- Opening Delimiter -
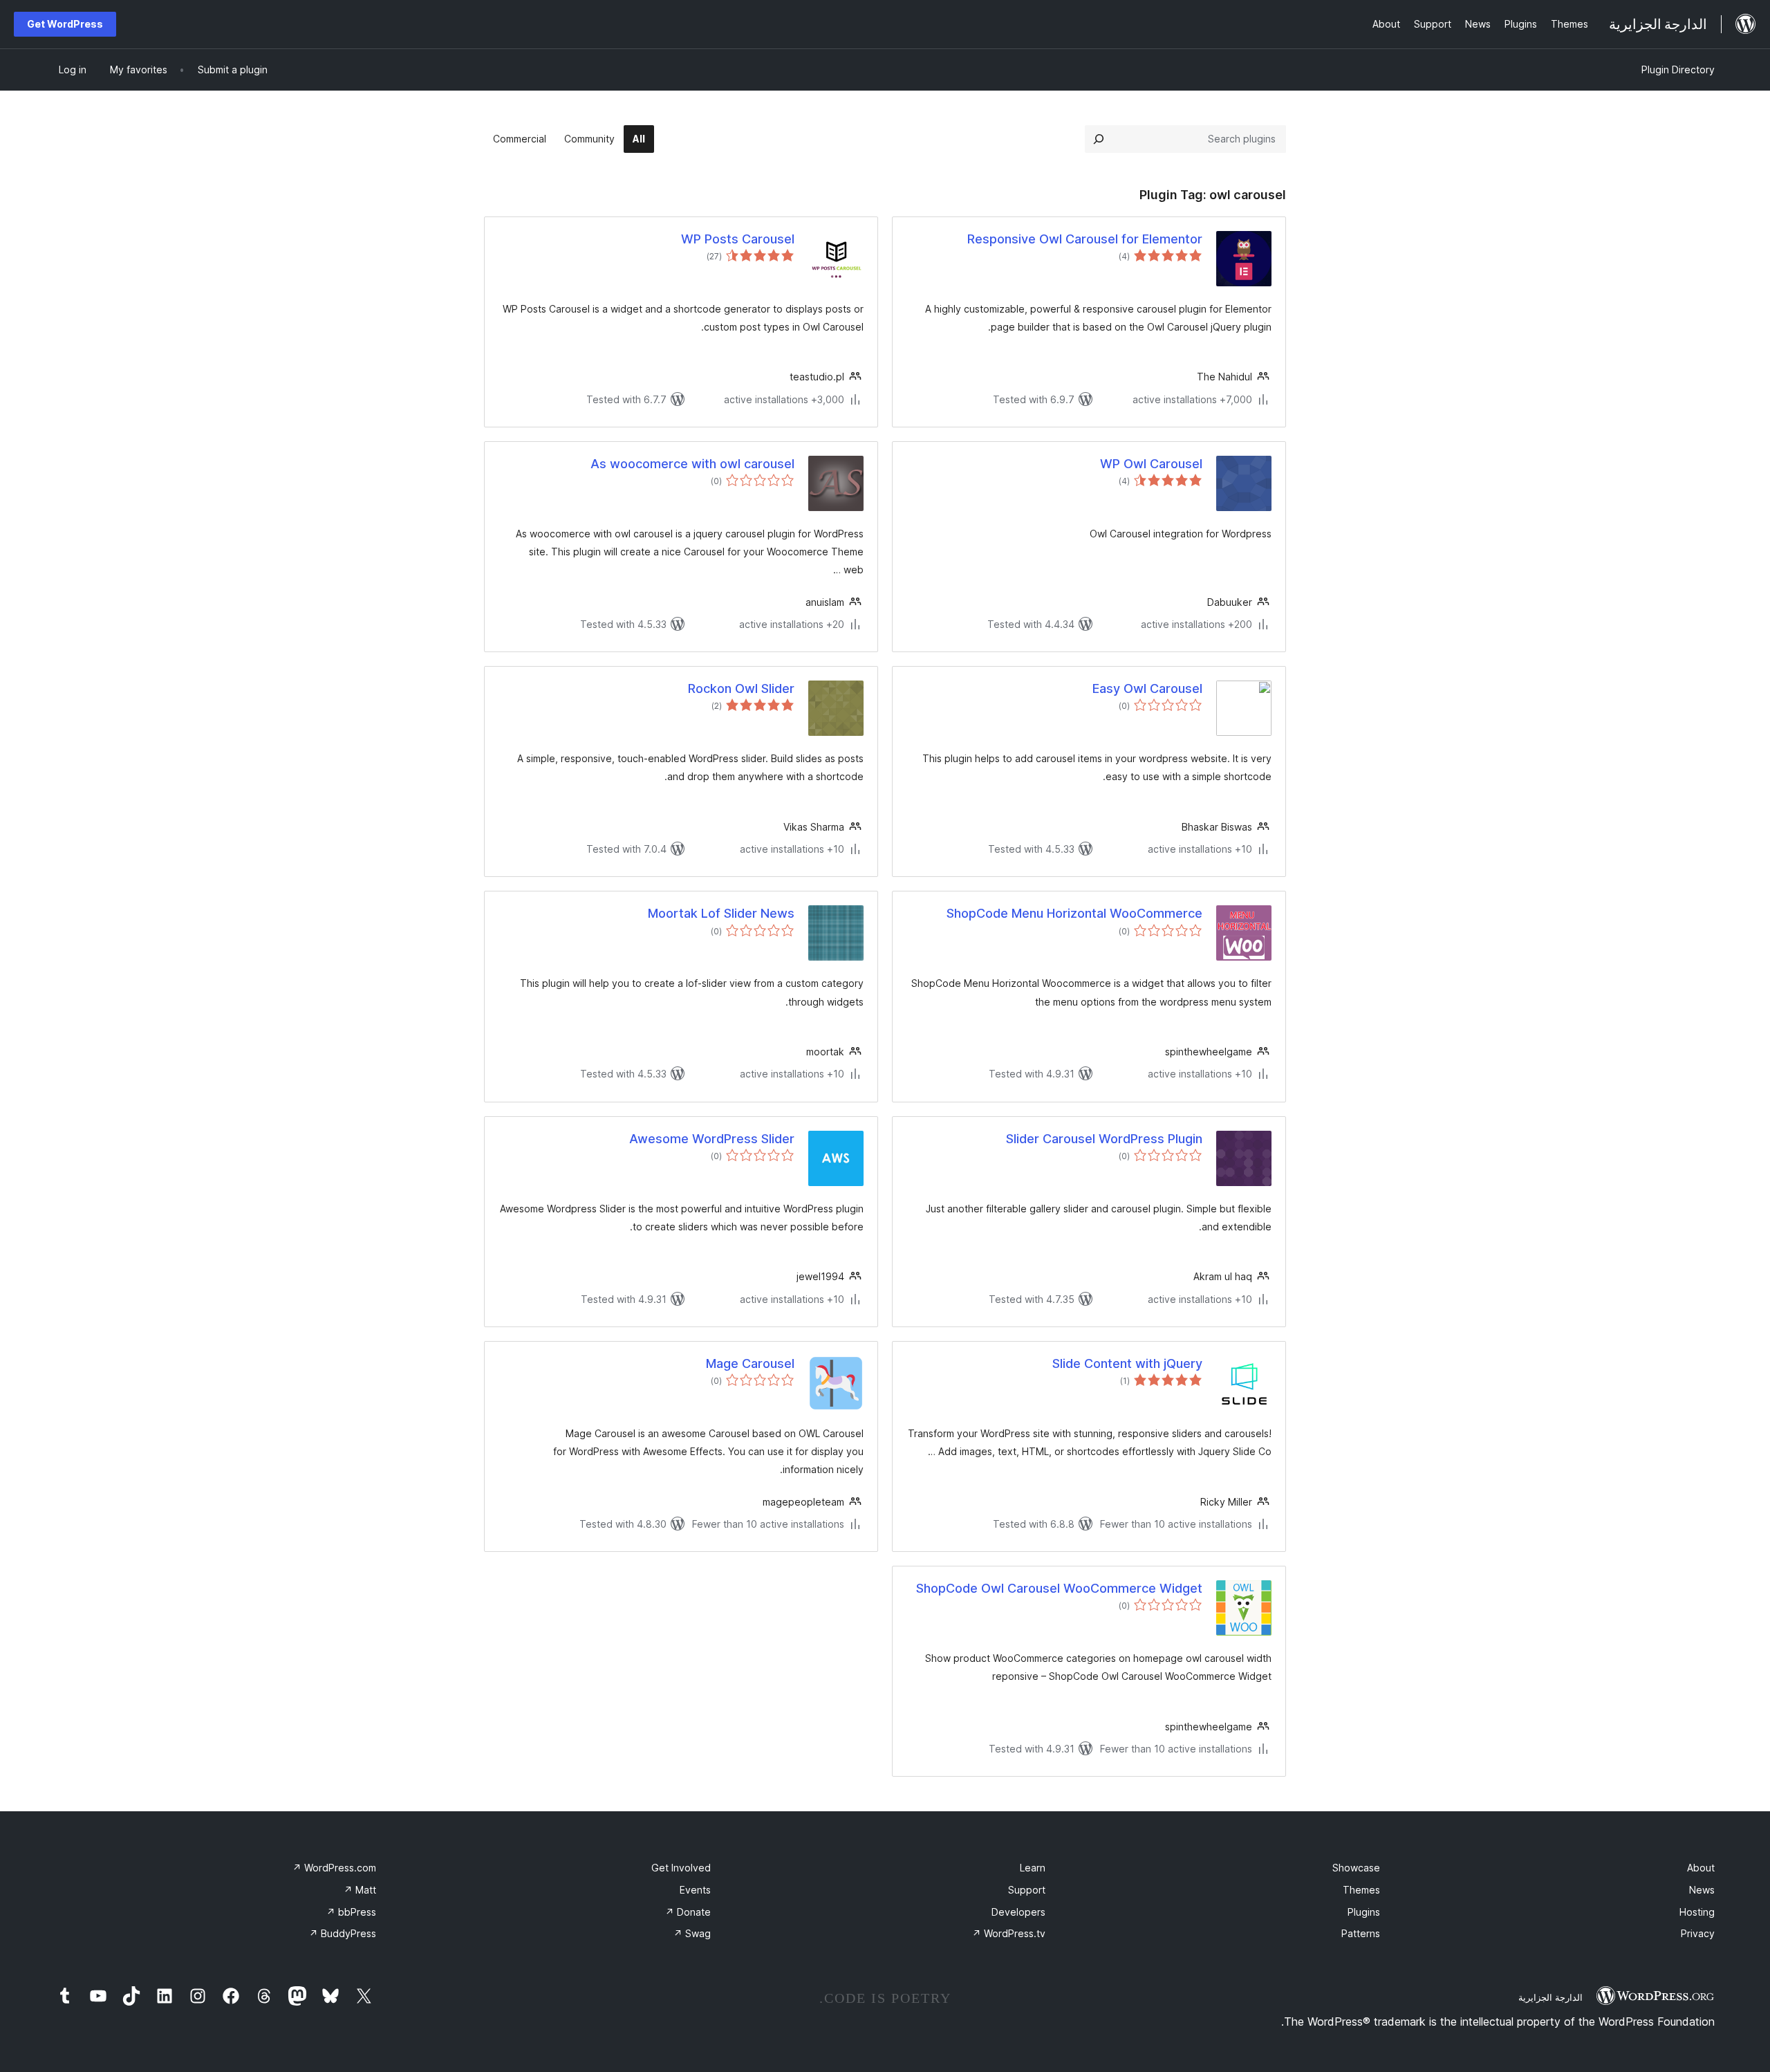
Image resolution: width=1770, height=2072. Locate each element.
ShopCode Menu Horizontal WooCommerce (1074, 913)
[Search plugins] (1098, 139)
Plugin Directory (1678, 69)
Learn (1032, 1868)
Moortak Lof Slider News (721, 913)
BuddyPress (342, 1933)
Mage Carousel (750, 1363)
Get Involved (681, 1868)
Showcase (1356, 1868)
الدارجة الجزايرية (1550, 1997)
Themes (1361, 1890)
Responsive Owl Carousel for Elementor (1084, 239)
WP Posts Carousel (737, 239)
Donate (688, 1912)
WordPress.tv (1008, 1933)
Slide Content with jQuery (1127, 1363)
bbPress (351, 1912)
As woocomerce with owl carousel (692, 463)
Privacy (1698, 1933)
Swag (692, 1933)
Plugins (1364, 1912)
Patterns (1360, 1933)
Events (695, 1890)
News (1702, 1890)
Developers (1018, 1912)
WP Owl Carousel (1151, 463)
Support (1026, 1890)
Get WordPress (65, 24)
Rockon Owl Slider (741, 688)
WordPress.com (334, 1868)
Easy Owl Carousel (1147, 688)
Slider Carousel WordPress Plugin (1104, 1138)
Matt (360, 1890)
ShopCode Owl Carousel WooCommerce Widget (1059, 1588)
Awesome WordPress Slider (711, 1138)
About (1701, 1868)
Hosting (1697, 1912)
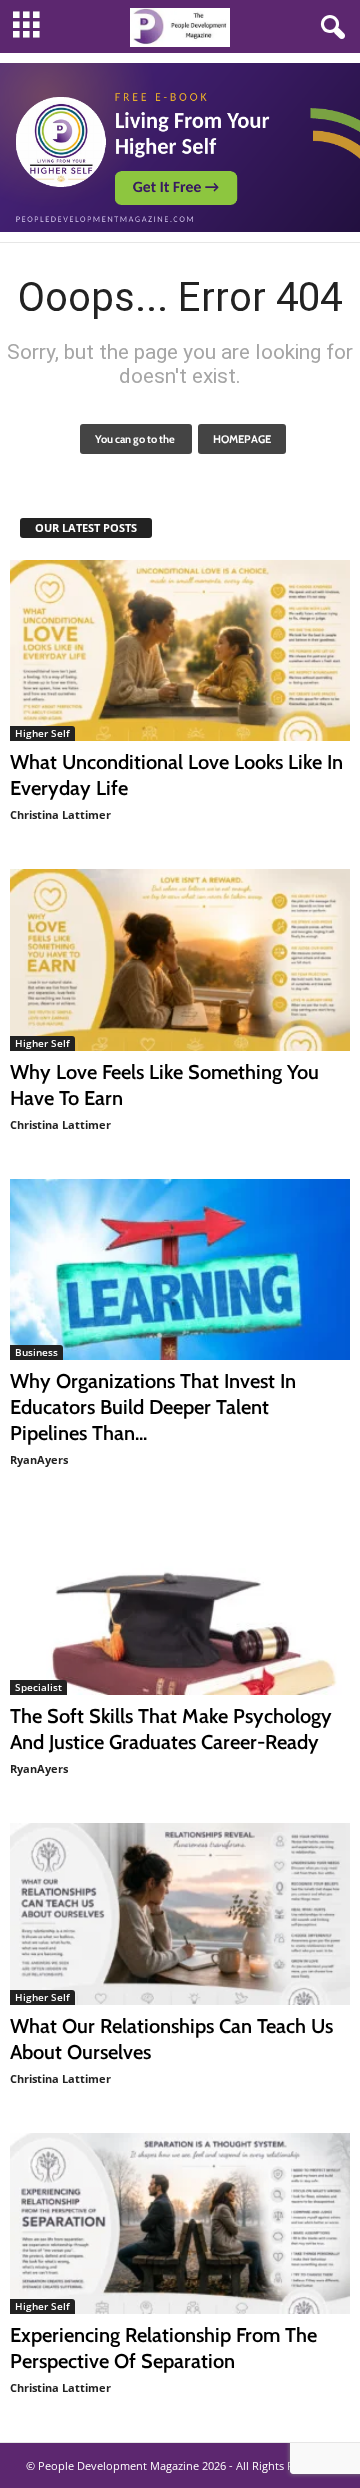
- Closing Delimiter -
Line by line, reproduce exactly the lines from the one containing "bbPress (351, 1912)" through the final line of the material, both included, leaving every picture out.

- _ANSWER FOR THIS EXERCISE_
bbPress (351, 1912)
As woocomerce with owl carousel (692, 463)
Privacy (1698, 1933)
Swag (692, 1933)
Plugins (1364, 1912)
Patterns (1360, 1933)
Events (695, 1890)
News (1702, 1890)
Developers (1018, 1912)
WP Owl Carousel (1151, 463)
Support (1026, 1890)
Get WordPress (65, 24)
Rockon Owl Slider (741, 688)
WordPress.com (334, 1868)
Easy Owl Carousel (1147, 688)
Slider Carousel WordPress Plugin (1104, 1138)
Matt (360, 1890)
ShopCode Owl Carousel WooCommerce Widget (1059, 1588)
Awesome WordPress Slider (711, 1138)
About (1701, 1868)
Hosting (1697, 1912)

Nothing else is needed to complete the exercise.